Compliancy Group made an announcement regarding the new appointment of an experienced healthcare lawyer and legal researcher to the task of helping simplify the complicated Health Insurance Portability and Accountability Act (HIPAA) requirements. The goal is to make the rules easy to understand for the company’s customers and the public.
Daniel Lebovic who graduated from Emory University School of Law is going to join the Content Management Team of Compliancy Group. Lebovic’s background in healthcare law, as well as his experience in translating legal documents to written content, will be helpful to people without a legal background to easily understand the information.
The healthcare industry has changed a lot since the HIPAA was signed into law 20 years ago. Making sure of sustained compliance with HIPAA while work conditions change and new technology develop is a big task. It requires a comprehensive knowledge of the ins and outs of HIPAA.
HIPAA is made up of a set of requirements for different sizes of healthcare organizations, including single-doctor practices, large health systems, and health insurers.
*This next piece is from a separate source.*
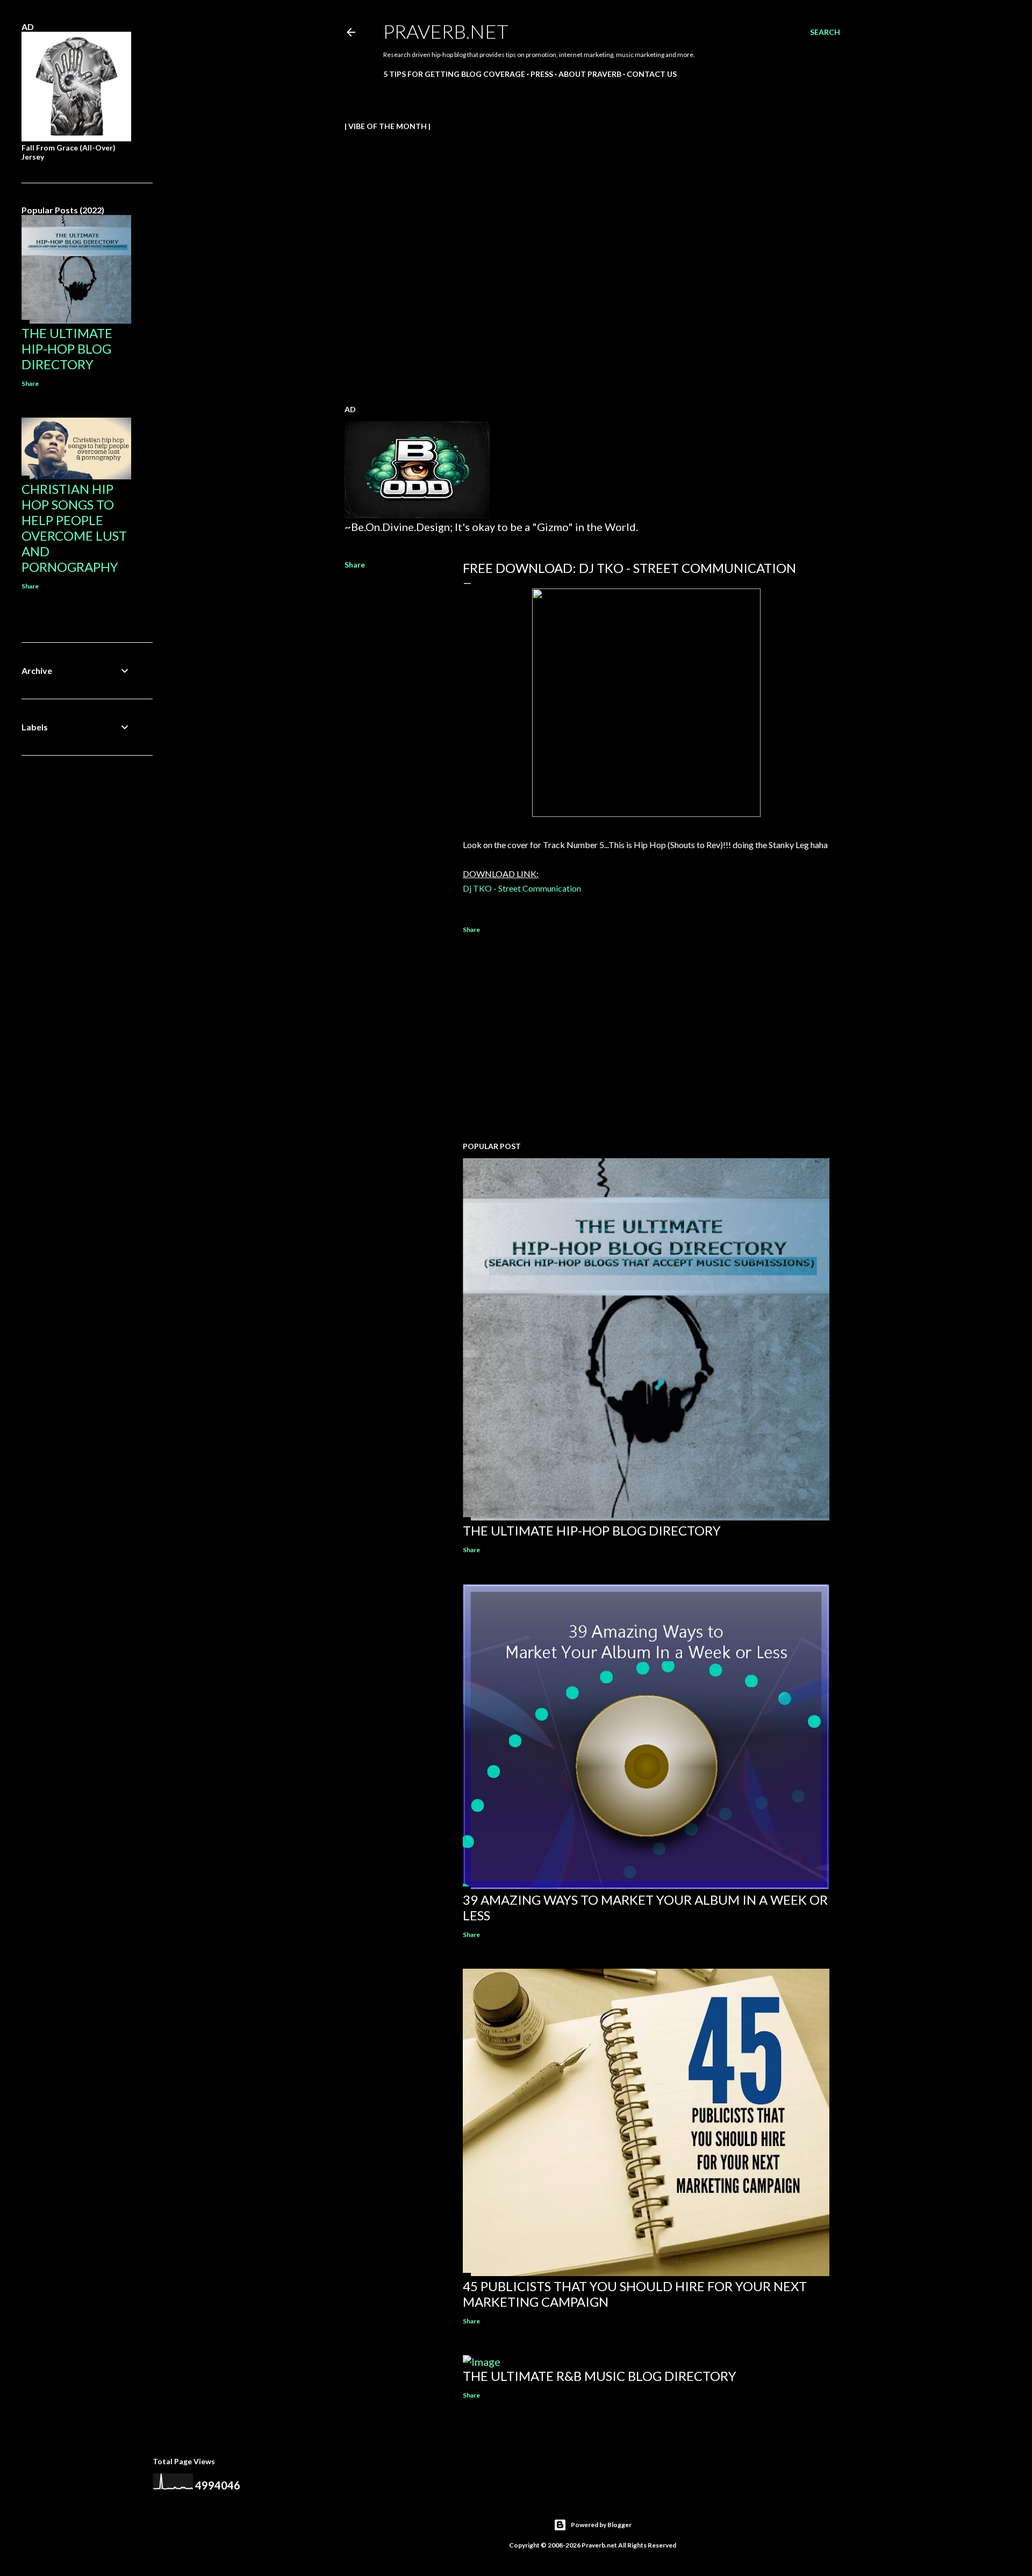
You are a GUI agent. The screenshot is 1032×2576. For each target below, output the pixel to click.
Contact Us (652, 73)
However, it doesn’t point out how to meet those requirements because they are unclear in many cases.
For instance, the HIPAA Security Rule demands that covered entities should maintain “reasonable and appropriate” technical, administrative and physical safeguards to keep ePHI protected. Risk should be minimized to a “reasonable and appropriate” level. How do you decide what is “reasonable and appropriate?” Sadly, the effects of a wrong judgment could be serious.
Hopefully, Lebovic’s expertise will help a lot here. Lebovic’s task is to create educational material for healthcare organizations that takes away the difficulties of HIPAA and makes it easy and clear for healthcare organizations to comply.
The HIPAA is not easily understandable to the average person. With Lebovic’s new role, it is hoped that the regulations will be turned into actionable advice that helps the healthcare industry to understand and follow the HIPAA.